Dai grafici 3 e 4, in cui è presente lo storico (ultimi quattro anni) delle variazioni tendenziali dei SEL grossetani e livornesi, emerge che in pratica quasi nessun territorio può vantare un prolungato periodo di crescita in termini d’imprese attive. Da un lato solo l’Arcipelago livornese e, in minor misura, l’Area livornese; dall’altro le Colline metallifere e l’Area grossetana, mostrano aumenti numerici riconducibili ad un massimo di 5/6 trimestri consecutivi.

Settori economici – Passando alle variazioni tendenziali per settori (sedi d’impresa registrate, tabella 8), si osserva la diminuzione numerica dei due numericamente più rilevanti: più pesante e per certi versi attesa quella del commercio (-1,9%), più contenuta per l’agricoltura (-0,5%). A questi vanno aggiunti i “passi indietro” del manifatturiero (-0,8%) e, per la prima volta da diversi anni a questa parte, dell’alloggio e ristorazione, seppur di lieve entità (-0,1%).

Si rileva per contro l’ormai confermata fase di ascesa numerica delle imprese delle costruzioni (+0,8%) così come più in generale di tutti i comparti del settore terziario, con l’importante esclusione della logistica (trasporto e magazzinaggio, -0,9%).

Volgendo l’attenzione agli ultimi quattro anni, i settori che hanno evidenziato una costante crescita sono stati solo l’alloggio e ristorazione e, in misura assi inferiore, il primario. Per tutti gli altri si rilevano quasi solo arretramenti numerici, in particolare per manifatturiero e costruzioni, anche se queste ultime, come visto sopra, mostrano un cambio di rotta a partire dal secondo trimestre 2019.
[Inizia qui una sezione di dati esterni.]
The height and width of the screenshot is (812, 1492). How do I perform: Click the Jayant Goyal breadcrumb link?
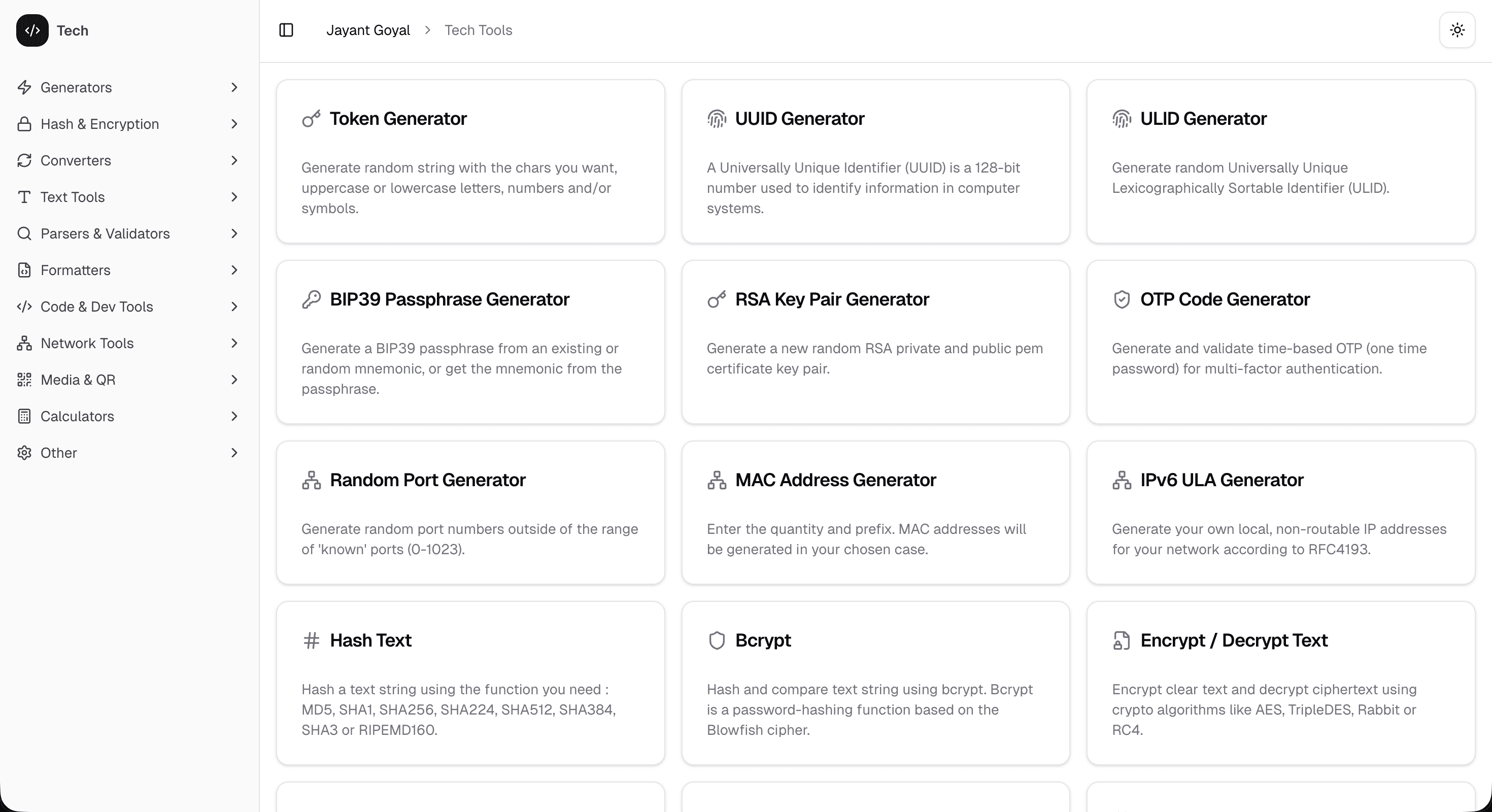click(368, 30)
Molti degli altri comparti del terziario appaiono d’altro canto in costante crescita: le attività professionali, scientifiche e tecniche, gli altri servizi e, soprattutto quello “promiscuo” del noleggio, agenzie di viaggio e servizi di supporto alle imprese, che ha evidenziato variazioni estremamente positive soprattutto nella prima parte del periodo considerato. Le attività immobiliari e la logistica hanno invece evidenziato un andamento opposto, seppur la prima pare aver “invertito la rotta” nello stesso momento in cui lo hanno fatto le costruzioni.

Unità locali – A fine giugno 2020 le unità locali registrate ammontano a 15.886 (7.255 ubicate in provincia di Grosseto e 8.631 in quella di Livorno), delle quali 9.579 aventi sede in provincia e 6.307 fuori provincia. Anche se non sostanziosa come nei trimestri precedenti, si rileva comunque una rinnovata crescita tendenziale delle unità locali aventi sede fuori provincia (+2,1%) e ad una più contenuta di quelle con sede in provincia (+0,3%); nel primo caso il fenomeno si riscontra anche altrove mentre nel secondo caso, va rilevata una sostanziale stabilità in Toscana (-0,1%).

Con la crescita delle localizzazioni si “argina” la perdita in termini di sedi d’impresa sopra commentata: la somma di sedi d’impresa e unità locali presenti nel Registro della CCIAA della Maremma e del Tirreno arriva così a 77.788 unità, valore che in un anno è solo lievemente diminuito (-0,1%), confermando una variazione in linea con quanto accaduto a livello nazionale e superiore a quella regionale (-0,6%).

Il livello di “plurilocalizzazione” delle due province è in crescita (0,26 unità locali per ogni sede contro le 0,25 dello scorso anno) e continua a restare più elevato sia della media regionale (0,24), sia di quella nazionale (0,21, in tabella 9).